Jaufenburg bei St. Leonhard (688 m)

Nachdem auch die Witwe von Johann Bapt. Alois Graf Fuchs, der „Letzte seines uralten Heldenstam(m)s“, im Jahr 1832 verstorben war, wurde ein Jahr danach die Jaufenburg oberhalb von St. Leonhard mitsamt ihren Gütern öffentlich versteigert. Sie war mittlerweile zur Ruine verkommen und auch die Erben im Vinschgau fühlten sich der großen Vergangenheit der Burg und ihrer Bewohner nicht mehr verbunden.
Die einst mächtige Jaufenburg war im 13./14. Jh. von den Herren von Passeier erbaut worden und 1418 an die einflussreichen Grafen Fuchs von Fuchsberg übergegangen. Jahrhundertelang diente sie als adeliger Wohnsitz und mehr noch als Machtzentrum und Gerichtssitz.

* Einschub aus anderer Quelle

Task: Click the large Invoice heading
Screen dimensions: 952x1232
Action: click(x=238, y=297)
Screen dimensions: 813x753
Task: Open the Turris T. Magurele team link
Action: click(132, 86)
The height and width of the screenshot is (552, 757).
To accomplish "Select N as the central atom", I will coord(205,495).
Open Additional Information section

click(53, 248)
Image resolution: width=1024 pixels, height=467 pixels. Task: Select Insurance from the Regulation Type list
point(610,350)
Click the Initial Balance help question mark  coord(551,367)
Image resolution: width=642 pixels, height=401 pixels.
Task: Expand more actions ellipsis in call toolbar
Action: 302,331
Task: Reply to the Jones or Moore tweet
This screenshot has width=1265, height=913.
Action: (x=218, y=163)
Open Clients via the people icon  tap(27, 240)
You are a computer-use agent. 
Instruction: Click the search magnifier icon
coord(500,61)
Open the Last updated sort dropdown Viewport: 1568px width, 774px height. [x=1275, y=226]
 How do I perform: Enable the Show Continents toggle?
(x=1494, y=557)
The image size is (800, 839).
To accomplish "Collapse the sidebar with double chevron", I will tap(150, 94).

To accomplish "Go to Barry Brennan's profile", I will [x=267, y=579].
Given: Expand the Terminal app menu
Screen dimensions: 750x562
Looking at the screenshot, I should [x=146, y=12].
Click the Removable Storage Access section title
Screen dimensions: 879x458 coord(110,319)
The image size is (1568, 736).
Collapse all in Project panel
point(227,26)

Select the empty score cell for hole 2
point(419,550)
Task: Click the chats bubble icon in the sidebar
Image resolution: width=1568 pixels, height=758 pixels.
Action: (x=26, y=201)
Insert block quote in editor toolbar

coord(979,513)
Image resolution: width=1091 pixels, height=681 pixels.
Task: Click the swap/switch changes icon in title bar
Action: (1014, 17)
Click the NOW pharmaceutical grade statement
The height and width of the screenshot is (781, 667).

Vertreter der Grafen Fuchs bekleideten eine Zeit lang sogar höchste weltliche und geistliche Ämter des Landes.
Dem heutigen Besucher können die spärlichen Mauerreste kaum eine Vorstellung von der einstigen Burganlage vermitteln. Abbildungen aus früheren Jahrhunderten hingegen belegen eine verhältnismäßig große Anlage, die an einem verkehrsstrategisch günstigen Ort gebaut war. Noch 1736 wurde in der Tiroler Reiseliteratur das „treffliche Aussehen“ der Jaufenburg hervorgehoben. Doch gute zweihundert Jahre später stand es um die Burg bereits wesentlich schlechter, sodass man sich besorgt darüber äußerte, dass eines Tages dieses Wahrzeichen von St. Leonhard von der Bildfläche verschwinden würde. Soweit kam es dann doch nicht und der Burgfried mit seinen fünf Stockwerken ist erhalten geblieben.
Heute befindet sich auf der Jaufenburg seit 2003 eine Außenstelle des MuseumPasseier, die sehr bilderreich und mit interessanten Ausstellungsstücken von der Geschichte der Burg und des Tales erzählt. Doch der Bergfried bietet noch mehr, denn in ihm sind Wandmalereien des Renaissancemalers Bartlme Dill Riemenschneider aus dem Jahr 1538 erhalten, einem Künstler, der in direktem Kontakt mit Albrecht Dürer stand. Der Auftraggeber der Wandmalereien war Christoph Fuchs, Domherr von Brixen. Das Bildprogramm und die angebrachten Schriften bezeugen seine Hinwendung zur Religion. Zur Ausstellung gehört auch eine Hörstation zum reichen Sagenschatz, der sich um die Jaufenburg rankt.
Die Grafen der Jaufenburg haben ihren Kunstsinn und die finanzielle Großzügigkeit aber auch bei anderen Gelegenheiten unter Beweis gestellt.
Gleich unterhalb der Jaufenburg befindet sich das kleine Heilig-Kreuz-Kirchlein mit einer erlesenen Außengestaltung. Einer Sage zufolge ließ Hildebrand von Fuchs 1531 im Anschluss an eine Jerusalem-Wallfahrt das sakrale Gebäude errichten. Es weist bereits Einflüsse der Renaissance auf. Besonders die Fensterumrahmungen und das Schulterbogenportal aus Marmor zählen zu den besten Arbeiten des Meisters Bartlmä Hueber.
Die spätgotischen Wandmalereien aus der Zeit um 1550 im Innenraum der Kapelle sind genauso hervorzuheben wie das Gemälde von Benedikt Auer d. J., das den „Weg zum Himmel und zur Hölle“ (1816) veranschaulicht. Er lässt dabei zahlreiche Figuren in Passeirer Trachten aufmarschieren! (Original im MuseumPasseier).
Einstmals befand sich hier auch eine Kreuzigungsgruppe aus der Werkstatt des berühmten Landshuter Meisters Hans Leinberger (um 1525), die sich heute im Diösesanmuseum in Brixen befindet.
Zur Jaufenburg und zum Heilig-Kreuz-Kirchlein gelangt man über den „Sonnenrundgang“, der um St. Leonhard führt und er bietet, wie einst den adeligen Burgbewohnern auch, einen noblen Rundblick über das Tal.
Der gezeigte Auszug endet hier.